One common port security scenario is to configure a static MAC address on a switchport. If the switch sees a mac address other than the configured address, a violation occurs. By default, the violation action is shutdown.You might use a configuration like this in a college computer lab. Let’s say that you have a printer on switchport fa0/14. You don’t want students to unplug that printer and gain access to the network, so you configure port security on that interface and configure the printer’s MAC address.
interface FastEthernet0/14
description lab printer
switchport access vlan 125
switchport mode access
switchport port-security
switchport port-security mac-address 0013.1a41.5434
Now imagine that one of your pesky students decides to unplug the printer and connect his laptop to the port. FAIL. 😉 Here’s the switch log:
00:54:45: %PM-4-ERR_DISABLE: psecure-violation error detected on Fa0/14, putting Fa0/14 in err-disable state
00:54:45: %PORT_SECURITY-2-PSECURE_VIOLATION: Security violation occurred, caused by MAC address 0013.1a41.544e on port FastEthernet0/14.

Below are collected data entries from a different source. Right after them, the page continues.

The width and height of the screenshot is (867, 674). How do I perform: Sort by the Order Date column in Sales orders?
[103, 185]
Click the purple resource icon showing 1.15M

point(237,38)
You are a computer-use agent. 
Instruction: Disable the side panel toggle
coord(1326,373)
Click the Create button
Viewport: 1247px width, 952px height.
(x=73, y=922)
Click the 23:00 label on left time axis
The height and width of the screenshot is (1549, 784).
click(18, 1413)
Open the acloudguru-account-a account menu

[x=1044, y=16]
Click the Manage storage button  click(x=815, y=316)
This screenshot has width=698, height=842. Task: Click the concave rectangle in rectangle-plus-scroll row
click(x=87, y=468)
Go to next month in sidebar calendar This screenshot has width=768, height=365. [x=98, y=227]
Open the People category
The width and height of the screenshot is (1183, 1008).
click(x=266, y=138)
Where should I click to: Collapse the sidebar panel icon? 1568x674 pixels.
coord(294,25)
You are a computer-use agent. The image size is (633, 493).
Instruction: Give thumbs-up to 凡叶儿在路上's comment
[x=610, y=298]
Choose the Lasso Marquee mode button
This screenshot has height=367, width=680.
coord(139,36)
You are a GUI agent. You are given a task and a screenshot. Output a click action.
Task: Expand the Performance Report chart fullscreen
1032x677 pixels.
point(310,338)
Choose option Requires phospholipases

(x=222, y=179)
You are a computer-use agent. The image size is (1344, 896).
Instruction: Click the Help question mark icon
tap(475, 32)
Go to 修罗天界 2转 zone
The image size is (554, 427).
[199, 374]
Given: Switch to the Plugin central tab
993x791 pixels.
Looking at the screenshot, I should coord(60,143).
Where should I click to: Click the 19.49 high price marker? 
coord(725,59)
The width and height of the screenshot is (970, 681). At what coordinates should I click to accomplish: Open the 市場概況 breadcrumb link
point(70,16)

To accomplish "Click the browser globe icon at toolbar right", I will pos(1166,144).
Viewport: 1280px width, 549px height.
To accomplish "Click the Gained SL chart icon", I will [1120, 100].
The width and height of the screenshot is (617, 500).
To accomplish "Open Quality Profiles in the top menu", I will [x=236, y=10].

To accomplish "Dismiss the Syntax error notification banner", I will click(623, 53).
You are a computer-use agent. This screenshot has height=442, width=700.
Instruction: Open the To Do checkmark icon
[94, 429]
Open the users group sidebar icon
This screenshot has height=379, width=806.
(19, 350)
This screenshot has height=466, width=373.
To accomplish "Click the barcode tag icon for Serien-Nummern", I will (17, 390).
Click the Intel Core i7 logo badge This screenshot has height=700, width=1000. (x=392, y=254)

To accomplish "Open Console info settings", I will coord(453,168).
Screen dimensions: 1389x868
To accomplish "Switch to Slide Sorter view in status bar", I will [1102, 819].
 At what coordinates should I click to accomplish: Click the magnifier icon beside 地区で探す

00:54:46: %LINEPROTO-5-UPDOWN: Line protocol on Interface FastEthernet0/14, changed state to down
00:54:47: %LINK-3-UPDOWN: Interface FastEthernet0/14, changed state to down
As you can see, the switch operates as configured. When it sees the student’s MAC address, 0013.1a41.544e, a violation occurs and the default action is taken. The port is shut down.